The result? Businesses are struggling to find the right information to help them make the correct decisions.

And without proper data, leaders are left wondering: “Where does AI fit and not fit?” “Do I have enough experts on my team to give me a clear picture of what’s ahead?” “How do I proactively make AI happen instead of it happening to me?”

3 considerations for the C-suite

To help find answers to those questions and more, CEOs should first consider the following:

1. Workflow disruption. Executives don’t make business decisions based on faith; they do so on reliable data. Their short-term concern is wondering if AI will yield a specific benefit, such as efficiency and productivity, while also meeting the business’s strategic objectives. Without data, the answers don’t exist. McKinsey did a study that found without generative AI, automation could take over tasks accounting for 21.5% of the hours worked in the U.S. economy by 2030. With AI, that share jumps to 29.5%.

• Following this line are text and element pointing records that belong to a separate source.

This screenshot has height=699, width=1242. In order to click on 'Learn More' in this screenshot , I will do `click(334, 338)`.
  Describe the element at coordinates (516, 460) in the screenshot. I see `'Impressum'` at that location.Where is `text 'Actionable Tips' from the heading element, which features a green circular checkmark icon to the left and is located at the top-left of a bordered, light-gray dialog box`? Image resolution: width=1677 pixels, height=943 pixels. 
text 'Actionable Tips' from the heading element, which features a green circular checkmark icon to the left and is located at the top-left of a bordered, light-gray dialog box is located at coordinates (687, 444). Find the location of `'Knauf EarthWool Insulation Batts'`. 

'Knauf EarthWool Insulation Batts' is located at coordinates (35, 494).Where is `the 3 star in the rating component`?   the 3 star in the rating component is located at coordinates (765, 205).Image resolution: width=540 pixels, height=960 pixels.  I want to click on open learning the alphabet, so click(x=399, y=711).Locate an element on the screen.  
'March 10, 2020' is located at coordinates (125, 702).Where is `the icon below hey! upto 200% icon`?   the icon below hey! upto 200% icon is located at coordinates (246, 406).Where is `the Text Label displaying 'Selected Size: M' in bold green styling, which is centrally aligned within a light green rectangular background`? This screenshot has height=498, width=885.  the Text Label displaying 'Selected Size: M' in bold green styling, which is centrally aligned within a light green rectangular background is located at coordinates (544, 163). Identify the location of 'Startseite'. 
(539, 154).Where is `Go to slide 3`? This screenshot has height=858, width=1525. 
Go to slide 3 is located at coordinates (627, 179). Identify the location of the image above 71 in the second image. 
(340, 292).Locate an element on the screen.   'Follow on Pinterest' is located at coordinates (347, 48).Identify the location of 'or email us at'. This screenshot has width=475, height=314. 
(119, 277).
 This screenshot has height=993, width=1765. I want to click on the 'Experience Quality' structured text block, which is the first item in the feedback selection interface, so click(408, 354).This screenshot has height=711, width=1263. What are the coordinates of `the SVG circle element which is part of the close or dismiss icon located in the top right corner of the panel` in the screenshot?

2. Are we ready for this culturally? Generative AI, for example, is viewed as a productivity multiplier by 90% of employees, research shows. The technology is here, and it’s happening with or without you. Leaders who have created a culture of innovation and change management are more likely to be prepared for generative AI technologies to be implemented inside their workforce and workflows. Organizations that have yet to create an innovation-first mindset will find that their level of fear is far greater than the actual risk that the technology imposes.

3. Fear of regulation. How will AI-related rules and regulations impact my business? The only way to stay ahead of regulation and ensure compliance is if you know what’s coming. Governments on both sides of the Atlantic are either considering or have passed laws governing the use of these technologies in hiring. New York City’s law went into effect in July and was specifically focused on using AI in employment decisions. Various U.S. states are considering similar measures. Compliance with Europe’s General Data Protection Regulation began several years ago, resulting in stiff fines for violations. So, engage with like-minded organizations and government bodies. This opens your organization to the conversation and allows for input and alignment on policy, procedures, and practices.

Humans in the loop

No discussion of AI in the workplace would be complete without a word or two about bias and accountability.

Forward-thinking leaders should be aware of two important ethical principles. One, humans must always be kept at the forefront. Especially for HR, AI is not meant to replace the building and cultivation of human relationships. It is designed to be a “co-bot” for the organization.

Two, ensure that the disciplined principle of “humans first” is consistently upheld throughout the organization. That includes protecting against discrimination. Since AI cannot experience the world as we humans do, AI has the potential to discriminate against all humans. That’s why the C-suite must ensure a thoughtful, responsible, and accountable way AI tools are selected, measured, explained, and implemented.

The best-managed companies excel at looking ahead and around the corner, so investing in AI makes them well-managed for the long haul. But it is best to get engaged now because time isn’t on your side. We don’t have years to figure AI out like we did with BYOD or cloud computing. Your competition is figuring it out in 30 days.